Num documento extenso, com 134 páginas, a Autarquia sustenta que o EIA está repleto de desconformidades para além de padecer, ao nível da avaliação dos impactes, de problemas metodológicos muito graves e de incongruências inadmissíveis. Pelo que, face à desconformidade do mesmo, resulta evidente que não estão de forma alguma reunidas as condições para que possa ser feita a avaliação de impacte ambiental e social e tomada uma decisão com base no EIA apresentado.

A Câmara de Boticas sublinha ainda que “é evidente, e reconhecido no próprio EIA, o impacte negativo aos vários níveis elencados e promete-se a ‘adopção de boas práticas’, em vez de se apontar respostas concretas, falando-se em actividade mineira no curto-médio prazo, como se 12 anos de actividade mineira fossem 12 dias”. Por isso mesmo, atendendo aos fundamentos apresentados, a Câmara de Boticas entende que “o EIA da Mina do Barroso deve ser objecto de parecer desfavorável na Consulta Pública sobre a Avaliação de Impacte Ambiental, já que esta é a única forma de defender e acautelar os direitos e interesses colectivos das populações e entidades locais, que, auscultadas pelo Município, se pronunciaram unanimemente, de forma clara e fundamentada, contra a instalação do projecto da Mina do Barroso, atendendo a que os impactes resultantes da instalação da mina são tão graves que o projecto não pode ser de forma alguma aprovado”.
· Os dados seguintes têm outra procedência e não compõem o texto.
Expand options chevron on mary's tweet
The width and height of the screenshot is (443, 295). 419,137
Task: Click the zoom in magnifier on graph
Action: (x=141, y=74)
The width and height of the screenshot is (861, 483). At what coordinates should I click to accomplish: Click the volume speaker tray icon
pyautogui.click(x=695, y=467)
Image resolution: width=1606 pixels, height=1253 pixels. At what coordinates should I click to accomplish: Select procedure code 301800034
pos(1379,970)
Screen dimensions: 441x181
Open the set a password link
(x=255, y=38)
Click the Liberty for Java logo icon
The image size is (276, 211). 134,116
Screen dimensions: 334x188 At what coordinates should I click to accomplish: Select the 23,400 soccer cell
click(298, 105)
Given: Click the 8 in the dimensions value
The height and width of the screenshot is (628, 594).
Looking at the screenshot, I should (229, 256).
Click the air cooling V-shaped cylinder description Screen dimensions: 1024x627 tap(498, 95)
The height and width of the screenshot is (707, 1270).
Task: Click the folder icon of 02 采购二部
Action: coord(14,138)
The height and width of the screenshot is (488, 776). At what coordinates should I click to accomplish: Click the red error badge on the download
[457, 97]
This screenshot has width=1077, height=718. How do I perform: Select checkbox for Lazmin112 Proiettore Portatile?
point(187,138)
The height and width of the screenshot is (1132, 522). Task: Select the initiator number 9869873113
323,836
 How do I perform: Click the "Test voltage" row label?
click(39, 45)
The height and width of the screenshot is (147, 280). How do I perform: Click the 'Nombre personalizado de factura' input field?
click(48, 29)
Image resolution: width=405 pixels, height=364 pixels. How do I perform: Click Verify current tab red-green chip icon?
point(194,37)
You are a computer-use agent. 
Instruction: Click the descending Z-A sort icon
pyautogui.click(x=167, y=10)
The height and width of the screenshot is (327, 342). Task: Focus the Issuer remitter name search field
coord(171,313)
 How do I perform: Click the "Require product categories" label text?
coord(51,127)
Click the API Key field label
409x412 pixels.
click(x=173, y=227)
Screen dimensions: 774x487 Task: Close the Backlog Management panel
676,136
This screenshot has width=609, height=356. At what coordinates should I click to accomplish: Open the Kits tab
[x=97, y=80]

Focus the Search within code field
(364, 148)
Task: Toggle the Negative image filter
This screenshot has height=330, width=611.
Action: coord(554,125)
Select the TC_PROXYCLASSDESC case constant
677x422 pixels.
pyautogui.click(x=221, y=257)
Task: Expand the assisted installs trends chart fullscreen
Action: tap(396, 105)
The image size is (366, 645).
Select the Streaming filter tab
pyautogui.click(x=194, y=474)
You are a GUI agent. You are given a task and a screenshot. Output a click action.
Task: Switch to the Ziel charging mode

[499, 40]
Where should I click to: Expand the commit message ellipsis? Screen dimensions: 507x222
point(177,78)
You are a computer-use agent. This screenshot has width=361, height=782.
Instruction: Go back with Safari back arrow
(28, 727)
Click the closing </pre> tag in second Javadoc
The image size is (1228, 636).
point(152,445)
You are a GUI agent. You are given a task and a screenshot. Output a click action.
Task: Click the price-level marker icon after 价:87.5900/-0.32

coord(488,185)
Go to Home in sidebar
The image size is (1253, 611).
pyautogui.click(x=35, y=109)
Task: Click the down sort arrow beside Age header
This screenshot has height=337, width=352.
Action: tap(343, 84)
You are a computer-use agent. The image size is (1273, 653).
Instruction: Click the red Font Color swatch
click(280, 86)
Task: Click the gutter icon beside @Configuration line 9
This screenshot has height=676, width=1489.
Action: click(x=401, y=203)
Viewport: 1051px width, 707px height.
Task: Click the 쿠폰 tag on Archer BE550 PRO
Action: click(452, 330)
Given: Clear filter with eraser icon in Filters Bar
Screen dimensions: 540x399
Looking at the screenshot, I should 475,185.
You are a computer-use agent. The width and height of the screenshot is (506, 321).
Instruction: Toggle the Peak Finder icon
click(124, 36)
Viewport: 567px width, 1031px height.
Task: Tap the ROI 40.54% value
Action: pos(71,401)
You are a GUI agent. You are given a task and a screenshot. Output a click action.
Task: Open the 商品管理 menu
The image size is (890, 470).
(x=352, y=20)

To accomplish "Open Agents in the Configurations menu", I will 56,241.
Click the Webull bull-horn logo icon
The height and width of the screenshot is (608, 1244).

A este propósito, o Presidente da Câmara de Boticas, Fernando Queiroga, reforça que “sendo tantos os erros e as imprecisões clamorosas de que este Estudo de Impacte Ambiental enferma, será de todo inadmissível que o mesmo não seja rejeitado”, sublinhando que é sua convicção que a APA “irá dar parecer negativo ao mesmo”.